* Record set *

====

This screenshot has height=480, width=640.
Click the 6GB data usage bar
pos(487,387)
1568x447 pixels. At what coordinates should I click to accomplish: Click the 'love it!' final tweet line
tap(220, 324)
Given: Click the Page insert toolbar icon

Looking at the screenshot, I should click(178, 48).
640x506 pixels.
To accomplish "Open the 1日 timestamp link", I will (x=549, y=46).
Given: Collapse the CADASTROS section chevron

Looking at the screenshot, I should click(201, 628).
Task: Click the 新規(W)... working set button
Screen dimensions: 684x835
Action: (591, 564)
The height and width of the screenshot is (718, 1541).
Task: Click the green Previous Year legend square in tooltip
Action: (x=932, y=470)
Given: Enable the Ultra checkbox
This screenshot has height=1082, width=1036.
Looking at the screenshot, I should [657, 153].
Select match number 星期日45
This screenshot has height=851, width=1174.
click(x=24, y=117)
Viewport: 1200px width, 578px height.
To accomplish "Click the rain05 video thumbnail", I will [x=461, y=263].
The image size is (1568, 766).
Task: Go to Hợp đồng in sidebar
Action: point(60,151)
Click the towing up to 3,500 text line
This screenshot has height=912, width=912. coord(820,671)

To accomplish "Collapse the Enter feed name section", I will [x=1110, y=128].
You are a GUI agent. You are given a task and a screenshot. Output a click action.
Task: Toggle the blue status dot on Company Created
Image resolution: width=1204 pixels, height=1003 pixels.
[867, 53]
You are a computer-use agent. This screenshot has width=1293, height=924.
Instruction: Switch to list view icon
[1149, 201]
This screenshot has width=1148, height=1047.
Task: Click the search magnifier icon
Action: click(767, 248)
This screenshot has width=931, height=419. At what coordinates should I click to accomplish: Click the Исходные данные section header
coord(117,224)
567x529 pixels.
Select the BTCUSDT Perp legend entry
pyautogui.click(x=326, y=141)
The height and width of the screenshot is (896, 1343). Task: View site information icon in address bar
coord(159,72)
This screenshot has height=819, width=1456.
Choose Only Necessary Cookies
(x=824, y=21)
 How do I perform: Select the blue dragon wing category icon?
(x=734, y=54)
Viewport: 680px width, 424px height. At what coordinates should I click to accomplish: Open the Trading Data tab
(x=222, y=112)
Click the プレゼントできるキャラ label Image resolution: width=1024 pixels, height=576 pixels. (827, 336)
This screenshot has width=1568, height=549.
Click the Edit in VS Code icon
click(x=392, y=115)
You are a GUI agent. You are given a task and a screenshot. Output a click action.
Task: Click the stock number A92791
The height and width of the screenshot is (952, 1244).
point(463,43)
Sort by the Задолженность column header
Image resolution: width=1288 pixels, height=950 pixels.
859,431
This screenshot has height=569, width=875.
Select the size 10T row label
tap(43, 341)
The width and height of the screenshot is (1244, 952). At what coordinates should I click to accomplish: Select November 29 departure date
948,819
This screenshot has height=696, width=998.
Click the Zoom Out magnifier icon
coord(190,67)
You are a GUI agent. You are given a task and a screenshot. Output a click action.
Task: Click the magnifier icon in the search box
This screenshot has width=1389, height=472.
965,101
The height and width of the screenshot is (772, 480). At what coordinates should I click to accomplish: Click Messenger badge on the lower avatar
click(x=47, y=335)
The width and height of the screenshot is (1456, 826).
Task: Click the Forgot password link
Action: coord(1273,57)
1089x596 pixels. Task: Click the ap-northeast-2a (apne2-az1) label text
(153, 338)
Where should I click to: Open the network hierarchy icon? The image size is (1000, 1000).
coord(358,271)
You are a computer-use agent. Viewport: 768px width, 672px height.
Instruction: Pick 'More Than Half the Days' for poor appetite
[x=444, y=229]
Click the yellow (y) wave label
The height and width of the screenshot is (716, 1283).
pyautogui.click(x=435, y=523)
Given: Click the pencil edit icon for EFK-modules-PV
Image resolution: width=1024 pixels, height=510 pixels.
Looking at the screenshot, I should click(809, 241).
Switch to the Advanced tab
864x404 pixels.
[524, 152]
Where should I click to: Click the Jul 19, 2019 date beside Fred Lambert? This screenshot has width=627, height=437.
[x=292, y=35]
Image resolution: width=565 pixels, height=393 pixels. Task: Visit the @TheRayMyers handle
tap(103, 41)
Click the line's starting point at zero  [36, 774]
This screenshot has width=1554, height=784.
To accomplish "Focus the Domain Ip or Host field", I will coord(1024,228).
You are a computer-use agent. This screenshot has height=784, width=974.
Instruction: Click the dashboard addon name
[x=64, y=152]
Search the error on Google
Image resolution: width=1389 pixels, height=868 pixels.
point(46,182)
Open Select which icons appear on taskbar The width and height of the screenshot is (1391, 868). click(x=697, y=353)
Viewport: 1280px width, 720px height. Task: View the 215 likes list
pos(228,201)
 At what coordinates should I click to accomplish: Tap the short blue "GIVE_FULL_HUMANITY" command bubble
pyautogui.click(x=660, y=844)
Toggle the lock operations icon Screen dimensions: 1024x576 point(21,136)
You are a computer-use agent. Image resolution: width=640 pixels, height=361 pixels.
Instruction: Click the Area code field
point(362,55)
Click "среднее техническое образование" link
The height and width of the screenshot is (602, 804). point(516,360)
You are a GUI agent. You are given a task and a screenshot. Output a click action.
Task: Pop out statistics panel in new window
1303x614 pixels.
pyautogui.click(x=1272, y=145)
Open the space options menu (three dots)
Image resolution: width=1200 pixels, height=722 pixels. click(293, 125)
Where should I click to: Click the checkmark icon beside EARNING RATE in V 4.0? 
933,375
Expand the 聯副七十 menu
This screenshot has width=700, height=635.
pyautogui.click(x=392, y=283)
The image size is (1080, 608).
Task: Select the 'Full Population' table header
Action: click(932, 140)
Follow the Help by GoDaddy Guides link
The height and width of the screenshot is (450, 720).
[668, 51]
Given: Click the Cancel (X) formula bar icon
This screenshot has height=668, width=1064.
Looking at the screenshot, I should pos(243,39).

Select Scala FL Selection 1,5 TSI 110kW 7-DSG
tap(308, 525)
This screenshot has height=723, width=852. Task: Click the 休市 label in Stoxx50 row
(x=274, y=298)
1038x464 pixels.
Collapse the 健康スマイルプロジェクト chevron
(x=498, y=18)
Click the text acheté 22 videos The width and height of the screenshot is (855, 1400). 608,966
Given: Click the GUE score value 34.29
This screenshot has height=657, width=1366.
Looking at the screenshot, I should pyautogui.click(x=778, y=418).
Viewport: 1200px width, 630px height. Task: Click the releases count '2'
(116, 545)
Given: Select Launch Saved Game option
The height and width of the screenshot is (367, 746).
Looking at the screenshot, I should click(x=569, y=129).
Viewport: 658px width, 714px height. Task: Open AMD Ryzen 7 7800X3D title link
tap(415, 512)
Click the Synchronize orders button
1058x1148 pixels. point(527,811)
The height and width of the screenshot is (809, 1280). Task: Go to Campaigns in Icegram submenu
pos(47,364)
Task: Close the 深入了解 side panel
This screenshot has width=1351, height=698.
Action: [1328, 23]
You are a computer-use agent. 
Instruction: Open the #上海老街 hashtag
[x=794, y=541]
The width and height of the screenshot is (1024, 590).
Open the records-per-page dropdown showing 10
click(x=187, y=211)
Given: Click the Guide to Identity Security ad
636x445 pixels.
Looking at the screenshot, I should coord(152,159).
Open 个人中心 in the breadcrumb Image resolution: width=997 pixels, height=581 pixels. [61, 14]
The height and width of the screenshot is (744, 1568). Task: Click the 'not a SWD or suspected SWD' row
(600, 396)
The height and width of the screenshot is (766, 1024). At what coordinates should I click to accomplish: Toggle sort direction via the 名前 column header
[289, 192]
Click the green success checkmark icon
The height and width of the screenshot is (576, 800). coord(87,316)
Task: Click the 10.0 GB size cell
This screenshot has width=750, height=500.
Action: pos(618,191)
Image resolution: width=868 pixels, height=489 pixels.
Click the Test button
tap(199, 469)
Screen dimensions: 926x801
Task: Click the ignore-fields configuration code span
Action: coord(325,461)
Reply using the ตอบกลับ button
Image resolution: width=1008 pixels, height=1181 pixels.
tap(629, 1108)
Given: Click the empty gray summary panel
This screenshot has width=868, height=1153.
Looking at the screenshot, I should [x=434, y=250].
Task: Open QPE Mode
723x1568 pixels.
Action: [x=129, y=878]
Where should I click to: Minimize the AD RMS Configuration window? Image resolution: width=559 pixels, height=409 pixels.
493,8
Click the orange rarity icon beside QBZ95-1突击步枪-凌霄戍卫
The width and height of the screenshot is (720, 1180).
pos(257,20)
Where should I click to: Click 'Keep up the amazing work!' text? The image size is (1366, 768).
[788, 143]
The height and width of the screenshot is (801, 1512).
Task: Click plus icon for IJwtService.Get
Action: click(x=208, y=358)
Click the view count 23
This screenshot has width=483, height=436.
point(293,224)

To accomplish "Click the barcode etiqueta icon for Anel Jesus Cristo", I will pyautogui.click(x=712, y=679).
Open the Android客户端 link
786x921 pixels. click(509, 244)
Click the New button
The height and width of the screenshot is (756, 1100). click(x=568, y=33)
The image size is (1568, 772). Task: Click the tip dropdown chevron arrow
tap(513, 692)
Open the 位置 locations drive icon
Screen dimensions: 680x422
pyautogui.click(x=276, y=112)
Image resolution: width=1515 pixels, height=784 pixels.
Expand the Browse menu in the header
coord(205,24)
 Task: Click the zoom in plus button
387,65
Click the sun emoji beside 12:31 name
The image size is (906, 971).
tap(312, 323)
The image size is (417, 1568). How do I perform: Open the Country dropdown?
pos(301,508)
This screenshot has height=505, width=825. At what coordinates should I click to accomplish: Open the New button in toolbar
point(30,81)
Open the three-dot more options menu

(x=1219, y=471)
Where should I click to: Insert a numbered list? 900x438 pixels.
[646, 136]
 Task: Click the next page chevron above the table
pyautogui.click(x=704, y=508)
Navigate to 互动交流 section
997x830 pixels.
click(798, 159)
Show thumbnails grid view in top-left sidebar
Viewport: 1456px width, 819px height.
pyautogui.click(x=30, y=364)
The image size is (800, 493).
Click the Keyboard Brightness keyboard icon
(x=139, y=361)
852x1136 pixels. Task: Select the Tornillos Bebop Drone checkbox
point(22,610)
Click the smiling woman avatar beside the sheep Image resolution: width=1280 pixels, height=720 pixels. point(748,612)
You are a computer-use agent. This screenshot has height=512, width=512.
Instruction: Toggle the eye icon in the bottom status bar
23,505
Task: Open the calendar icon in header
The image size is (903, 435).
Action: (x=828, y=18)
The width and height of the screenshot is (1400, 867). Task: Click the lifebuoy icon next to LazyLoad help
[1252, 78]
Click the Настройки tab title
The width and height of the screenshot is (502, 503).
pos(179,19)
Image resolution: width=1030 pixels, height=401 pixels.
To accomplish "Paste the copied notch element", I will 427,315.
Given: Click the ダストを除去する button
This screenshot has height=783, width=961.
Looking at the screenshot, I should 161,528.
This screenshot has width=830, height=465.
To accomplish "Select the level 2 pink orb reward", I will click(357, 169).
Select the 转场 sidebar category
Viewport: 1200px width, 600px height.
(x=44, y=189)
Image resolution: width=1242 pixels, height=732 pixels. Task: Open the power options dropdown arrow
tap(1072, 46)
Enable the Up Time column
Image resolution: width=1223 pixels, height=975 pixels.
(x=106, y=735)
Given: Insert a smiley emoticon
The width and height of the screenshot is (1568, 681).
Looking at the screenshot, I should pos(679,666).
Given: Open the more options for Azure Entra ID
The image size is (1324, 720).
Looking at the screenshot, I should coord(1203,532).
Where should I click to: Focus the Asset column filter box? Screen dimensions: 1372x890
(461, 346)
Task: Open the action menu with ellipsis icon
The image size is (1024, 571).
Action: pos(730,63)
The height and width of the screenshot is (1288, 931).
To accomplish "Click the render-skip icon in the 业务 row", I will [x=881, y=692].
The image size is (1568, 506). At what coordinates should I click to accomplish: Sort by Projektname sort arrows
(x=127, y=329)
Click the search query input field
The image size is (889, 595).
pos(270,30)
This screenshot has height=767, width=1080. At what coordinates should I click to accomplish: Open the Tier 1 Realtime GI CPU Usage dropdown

====

* Exercise brief *
List each line in the listing that contains the string "computer".

* Answer box *
You are a computer-use agent. This screenshot has width=1293, height=924.
You are a computer-use agent. Viewport: 768px width, 672px height.
You are a computer-use agent. This screenshot has height=784, width=974.
You are a computer-use agent. Image resolution: width=640 pixels, height=361 pixels.
You are a computer-use agent. 
You are a computer-use agent. This screenshot has height=512, width=512.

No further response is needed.